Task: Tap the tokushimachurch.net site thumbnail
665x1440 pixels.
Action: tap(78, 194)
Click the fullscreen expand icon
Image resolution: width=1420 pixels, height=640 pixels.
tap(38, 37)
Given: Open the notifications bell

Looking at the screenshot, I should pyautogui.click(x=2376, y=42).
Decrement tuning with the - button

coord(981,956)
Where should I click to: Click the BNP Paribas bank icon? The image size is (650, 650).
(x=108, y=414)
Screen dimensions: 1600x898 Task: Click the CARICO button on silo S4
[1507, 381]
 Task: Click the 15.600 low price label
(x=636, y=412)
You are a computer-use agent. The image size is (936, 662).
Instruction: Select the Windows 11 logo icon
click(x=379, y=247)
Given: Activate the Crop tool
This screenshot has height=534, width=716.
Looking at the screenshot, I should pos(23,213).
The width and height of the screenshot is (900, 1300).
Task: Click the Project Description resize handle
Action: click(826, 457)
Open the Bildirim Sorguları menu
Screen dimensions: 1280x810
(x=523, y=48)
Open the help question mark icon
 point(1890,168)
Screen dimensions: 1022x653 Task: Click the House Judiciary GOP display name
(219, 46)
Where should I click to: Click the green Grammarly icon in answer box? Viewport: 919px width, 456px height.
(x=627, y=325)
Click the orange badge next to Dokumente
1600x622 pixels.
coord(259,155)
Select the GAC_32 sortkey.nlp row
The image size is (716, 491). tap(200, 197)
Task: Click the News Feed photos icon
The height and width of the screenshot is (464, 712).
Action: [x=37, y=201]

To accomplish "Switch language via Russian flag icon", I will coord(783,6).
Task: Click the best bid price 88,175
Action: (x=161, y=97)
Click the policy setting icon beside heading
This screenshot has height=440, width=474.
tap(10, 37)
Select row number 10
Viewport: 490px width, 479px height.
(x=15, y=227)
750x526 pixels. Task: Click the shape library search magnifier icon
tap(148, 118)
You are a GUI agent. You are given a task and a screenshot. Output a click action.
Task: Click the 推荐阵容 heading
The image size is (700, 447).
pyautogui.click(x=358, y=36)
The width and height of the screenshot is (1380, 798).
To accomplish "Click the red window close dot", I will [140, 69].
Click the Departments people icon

**TO DO**
Looking at the entries above, count the lines that contain the string "heading", then give the number and nothing else.

**EXERCISE RESULT**
2